Excerpted text:
=== Section Start ===

In response to the September 11 attacks in 2001, the German Council of Science and Humanities recommended that the Bundeswehr Institute of Microbiology be developed into a national military competence center for biodefense.

The institute provides medical diagnostics for biological warfare agents and naturally occurring infectious agents of military importance for all members of the Bundeswehr. These services include infectious agents of biological risk groups 3 and 4 and are also available to civilian healthcare facilities. In September 2012, the Central Diagnostic Department (ZBD) of the Institute was flexibly accredited by the German Accreditation Body according to ISO 15189.

In August 2002, along with the Bundeswehr Institute of Radiobiology and the Bundeswehr Institute of Pharmacology and Toxicology, the institute became an independent entity under the Central Medical Service of the Bundeswehr and was placed under the supervision of the Bundeswehr Medical Office. Since 2012, all three institutes have once again been under the military command of the Medical Academy, but now as independent military units at battalion level.

=== Section End ===

Activities:
a: Answer each question using the text on the Bundeswehr Institute of Microbiology.
(i) Which body recommended that the institute be developed into a national military competence center for biodefense?
(ii) Which department of the institute was accredited in September 2012, and according to which standard?
(iii) Since 2012, under whose military command have the three institutes been?
b: List every Bundeswehr institute named in the text on the Bundeswehr Institute of Microbiology.
c: Write out the passage of the text on the Bundeswehr Institute of Microbiology starting at "In response to" and ending at "to ISO 15189.".

Data:
=== Section Start ===

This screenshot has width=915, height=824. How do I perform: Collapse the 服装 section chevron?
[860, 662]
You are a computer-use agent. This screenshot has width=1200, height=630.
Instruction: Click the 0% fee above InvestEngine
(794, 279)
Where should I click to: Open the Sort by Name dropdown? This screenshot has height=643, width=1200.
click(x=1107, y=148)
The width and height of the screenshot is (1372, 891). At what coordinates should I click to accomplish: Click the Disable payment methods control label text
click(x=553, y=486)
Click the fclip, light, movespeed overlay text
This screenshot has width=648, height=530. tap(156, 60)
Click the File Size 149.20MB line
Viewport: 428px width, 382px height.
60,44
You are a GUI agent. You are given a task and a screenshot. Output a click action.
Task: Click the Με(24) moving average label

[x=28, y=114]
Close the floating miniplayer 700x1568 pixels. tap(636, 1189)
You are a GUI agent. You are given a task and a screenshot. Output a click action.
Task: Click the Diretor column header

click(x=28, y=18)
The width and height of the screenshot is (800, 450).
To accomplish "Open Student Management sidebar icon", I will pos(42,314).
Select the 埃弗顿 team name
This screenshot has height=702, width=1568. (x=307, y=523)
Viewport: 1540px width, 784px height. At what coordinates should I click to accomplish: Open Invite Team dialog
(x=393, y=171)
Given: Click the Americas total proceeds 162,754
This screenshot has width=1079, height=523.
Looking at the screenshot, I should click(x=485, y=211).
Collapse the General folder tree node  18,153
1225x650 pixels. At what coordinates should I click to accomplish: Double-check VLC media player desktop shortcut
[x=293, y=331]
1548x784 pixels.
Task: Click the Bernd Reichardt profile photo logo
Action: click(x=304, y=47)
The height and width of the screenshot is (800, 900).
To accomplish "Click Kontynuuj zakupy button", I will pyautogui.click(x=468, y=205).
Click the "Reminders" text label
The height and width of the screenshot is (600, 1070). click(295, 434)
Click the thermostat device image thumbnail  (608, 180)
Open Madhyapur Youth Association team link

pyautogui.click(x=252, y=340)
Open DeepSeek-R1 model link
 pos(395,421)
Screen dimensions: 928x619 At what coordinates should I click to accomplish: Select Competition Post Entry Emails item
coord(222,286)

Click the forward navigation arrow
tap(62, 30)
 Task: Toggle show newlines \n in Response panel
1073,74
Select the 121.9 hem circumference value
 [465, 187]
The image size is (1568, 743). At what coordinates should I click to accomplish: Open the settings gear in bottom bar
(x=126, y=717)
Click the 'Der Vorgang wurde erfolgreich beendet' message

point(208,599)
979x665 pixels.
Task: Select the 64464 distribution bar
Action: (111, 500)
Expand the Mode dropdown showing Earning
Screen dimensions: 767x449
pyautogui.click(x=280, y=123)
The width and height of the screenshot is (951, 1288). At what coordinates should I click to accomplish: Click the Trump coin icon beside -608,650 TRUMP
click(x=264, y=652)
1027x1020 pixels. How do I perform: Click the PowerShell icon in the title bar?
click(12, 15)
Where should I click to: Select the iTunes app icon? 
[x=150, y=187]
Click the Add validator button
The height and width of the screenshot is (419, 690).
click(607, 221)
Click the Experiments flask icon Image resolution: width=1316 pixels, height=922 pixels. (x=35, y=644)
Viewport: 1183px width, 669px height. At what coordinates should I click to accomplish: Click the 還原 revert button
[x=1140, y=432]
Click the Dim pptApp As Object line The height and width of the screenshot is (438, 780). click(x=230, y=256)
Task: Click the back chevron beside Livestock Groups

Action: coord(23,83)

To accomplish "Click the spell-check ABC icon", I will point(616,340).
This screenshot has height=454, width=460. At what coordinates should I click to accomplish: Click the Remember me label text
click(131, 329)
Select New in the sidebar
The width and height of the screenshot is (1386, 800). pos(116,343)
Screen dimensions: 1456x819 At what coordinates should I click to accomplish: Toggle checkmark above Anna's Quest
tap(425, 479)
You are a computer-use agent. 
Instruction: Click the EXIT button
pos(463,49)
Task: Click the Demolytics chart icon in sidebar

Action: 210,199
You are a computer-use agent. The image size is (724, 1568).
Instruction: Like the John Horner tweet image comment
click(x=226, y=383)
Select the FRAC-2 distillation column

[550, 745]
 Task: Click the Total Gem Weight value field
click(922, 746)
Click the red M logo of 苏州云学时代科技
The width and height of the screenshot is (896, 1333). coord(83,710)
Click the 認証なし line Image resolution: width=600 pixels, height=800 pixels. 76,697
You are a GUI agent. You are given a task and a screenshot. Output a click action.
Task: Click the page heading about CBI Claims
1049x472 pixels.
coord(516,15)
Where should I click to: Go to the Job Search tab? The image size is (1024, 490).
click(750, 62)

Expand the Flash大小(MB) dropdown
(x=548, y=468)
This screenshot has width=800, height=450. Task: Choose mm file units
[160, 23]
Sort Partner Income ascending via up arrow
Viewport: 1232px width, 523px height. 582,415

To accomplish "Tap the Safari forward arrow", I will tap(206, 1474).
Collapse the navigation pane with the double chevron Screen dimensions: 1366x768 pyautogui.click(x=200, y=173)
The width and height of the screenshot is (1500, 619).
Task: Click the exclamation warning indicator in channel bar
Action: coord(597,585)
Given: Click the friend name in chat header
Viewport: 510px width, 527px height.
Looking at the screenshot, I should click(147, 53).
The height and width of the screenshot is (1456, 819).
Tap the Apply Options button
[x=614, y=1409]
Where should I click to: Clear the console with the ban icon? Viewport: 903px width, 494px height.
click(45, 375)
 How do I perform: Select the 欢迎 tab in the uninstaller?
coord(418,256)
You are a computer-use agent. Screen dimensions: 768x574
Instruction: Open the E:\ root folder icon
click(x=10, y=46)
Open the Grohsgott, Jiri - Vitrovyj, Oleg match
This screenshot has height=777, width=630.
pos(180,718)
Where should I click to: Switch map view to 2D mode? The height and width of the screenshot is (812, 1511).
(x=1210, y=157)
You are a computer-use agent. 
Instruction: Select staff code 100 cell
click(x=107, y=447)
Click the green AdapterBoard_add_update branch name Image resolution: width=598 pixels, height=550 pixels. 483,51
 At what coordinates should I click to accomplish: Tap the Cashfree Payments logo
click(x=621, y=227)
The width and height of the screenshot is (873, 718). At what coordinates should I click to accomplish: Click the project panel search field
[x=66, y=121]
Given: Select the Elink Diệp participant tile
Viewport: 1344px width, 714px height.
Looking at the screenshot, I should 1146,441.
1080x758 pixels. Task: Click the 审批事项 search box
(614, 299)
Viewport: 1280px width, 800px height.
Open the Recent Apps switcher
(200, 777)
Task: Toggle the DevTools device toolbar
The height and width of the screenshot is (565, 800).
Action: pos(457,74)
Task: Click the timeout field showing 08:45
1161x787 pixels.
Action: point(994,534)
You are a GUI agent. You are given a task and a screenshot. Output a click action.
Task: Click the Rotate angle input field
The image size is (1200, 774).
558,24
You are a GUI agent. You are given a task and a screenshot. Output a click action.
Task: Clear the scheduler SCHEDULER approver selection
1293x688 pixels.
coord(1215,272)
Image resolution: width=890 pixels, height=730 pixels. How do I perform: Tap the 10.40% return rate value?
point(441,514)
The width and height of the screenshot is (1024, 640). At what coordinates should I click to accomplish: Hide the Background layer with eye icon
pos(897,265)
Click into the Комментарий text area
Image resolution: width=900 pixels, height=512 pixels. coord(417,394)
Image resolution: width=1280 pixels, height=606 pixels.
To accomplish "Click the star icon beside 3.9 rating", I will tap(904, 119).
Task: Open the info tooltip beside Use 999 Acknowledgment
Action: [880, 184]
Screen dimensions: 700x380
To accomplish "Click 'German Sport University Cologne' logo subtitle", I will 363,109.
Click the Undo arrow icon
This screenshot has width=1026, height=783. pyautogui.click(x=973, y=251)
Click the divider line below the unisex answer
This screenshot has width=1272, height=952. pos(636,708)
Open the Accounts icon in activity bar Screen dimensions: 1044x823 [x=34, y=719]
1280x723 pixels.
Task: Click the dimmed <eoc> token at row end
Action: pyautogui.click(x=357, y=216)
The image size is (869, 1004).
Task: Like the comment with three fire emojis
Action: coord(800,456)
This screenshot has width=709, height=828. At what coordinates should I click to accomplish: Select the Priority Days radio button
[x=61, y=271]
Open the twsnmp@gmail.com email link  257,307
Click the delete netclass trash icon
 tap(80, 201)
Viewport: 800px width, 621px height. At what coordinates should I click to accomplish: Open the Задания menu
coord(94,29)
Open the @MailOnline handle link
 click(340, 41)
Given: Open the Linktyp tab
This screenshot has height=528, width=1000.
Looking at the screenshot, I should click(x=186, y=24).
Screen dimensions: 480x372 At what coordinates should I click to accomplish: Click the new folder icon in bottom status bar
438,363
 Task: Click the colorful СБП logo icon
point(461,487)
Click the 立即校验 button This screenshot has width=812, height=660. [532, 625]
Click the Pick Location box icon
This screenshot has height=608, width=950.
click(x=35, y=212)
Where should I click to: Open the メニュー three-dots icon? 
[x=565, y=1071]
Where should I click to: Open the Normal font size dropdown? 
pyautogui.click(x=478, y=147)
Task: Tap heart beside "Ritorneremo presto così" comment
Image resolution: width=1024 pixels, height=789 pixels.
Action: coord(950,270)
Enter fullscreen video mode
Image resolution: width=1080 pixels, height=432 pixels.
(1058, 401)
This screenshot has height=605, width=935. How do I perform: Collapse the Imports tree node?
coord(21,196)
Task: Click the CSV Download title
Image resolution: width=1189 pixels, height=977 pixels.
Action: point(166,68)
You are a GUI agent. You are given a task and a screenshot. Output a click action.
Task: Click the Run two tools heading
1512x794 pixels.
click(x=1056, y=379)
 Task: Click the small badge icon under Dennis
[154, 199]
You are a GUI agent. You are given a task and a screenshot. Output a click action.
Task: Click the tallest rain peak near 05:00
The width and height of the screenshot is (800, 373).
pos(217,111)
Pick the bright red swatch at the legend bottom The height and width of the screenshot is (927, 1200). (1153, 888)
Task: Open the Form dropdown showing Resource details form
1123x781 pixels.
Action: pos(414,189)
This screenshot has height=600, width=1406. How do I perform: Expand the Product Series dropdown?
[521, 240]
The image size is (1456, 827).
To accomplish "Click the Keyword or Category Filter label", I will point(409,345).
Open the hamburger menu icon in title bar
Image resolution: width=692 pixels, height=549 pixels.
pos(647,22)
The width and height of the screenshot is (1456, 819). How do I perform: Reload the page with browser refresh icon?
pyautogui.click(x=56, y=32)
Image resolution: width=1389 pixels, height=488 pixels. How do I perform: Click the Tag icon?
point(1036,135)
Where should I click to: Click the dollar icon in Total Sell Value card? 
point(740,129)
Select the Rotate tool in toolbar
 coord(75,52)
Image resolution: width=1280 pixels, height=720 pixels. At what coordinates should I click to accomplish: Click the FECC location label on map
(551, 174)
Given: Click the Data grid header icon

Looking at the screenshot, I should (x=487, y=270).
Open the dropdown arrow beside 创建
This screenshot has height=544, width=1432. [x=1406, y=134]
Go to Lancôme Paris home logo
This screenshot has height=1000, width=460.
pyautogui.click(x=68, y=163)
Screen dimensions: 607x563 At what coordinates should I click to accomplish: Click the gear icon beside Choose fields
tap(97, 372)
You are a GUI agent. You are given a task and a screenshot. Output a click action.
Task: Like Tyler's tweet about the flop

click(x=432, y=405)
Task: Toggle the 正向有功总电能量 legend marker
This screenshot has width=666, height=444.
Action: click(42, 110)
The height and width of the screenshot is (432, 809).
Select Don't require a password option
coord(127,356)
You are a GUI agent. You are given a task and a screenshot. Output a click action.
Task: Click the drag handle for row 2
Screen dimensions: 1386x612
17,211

=== Section End ===

Answers to each task:
a:
(i) The German Council of Science and Humanities
(ii) The Central Diagnostic Department (ZBD), according to ISO 15189
(iii) The Medical Academy

b:
- Bundeswehr Institute of Microbiology
- Bundeswehr Institute of Radiobiology
- Bundeswehr Institute of Pharmacology and Toxicology

c:
In response to the September 11 attacks in 2001, the German Council of Science and Humanities recommended that the Bundeswehr Institute of Microbiology be developed into a national military competence center for biodefense.

The institute provides medical diagnostics for biological warfare agents and naturally occurring infectious agents of military importance for all members of the Bundeswehr. These services include infectious agents of biological risk groups 3 and 4 and are also available to civilian healthcare facilities. In September 2012, the Central Diagnostic Department (ZBD) of the Institute was flexibly accredited by the German Accreditation Body according to ISO 15189.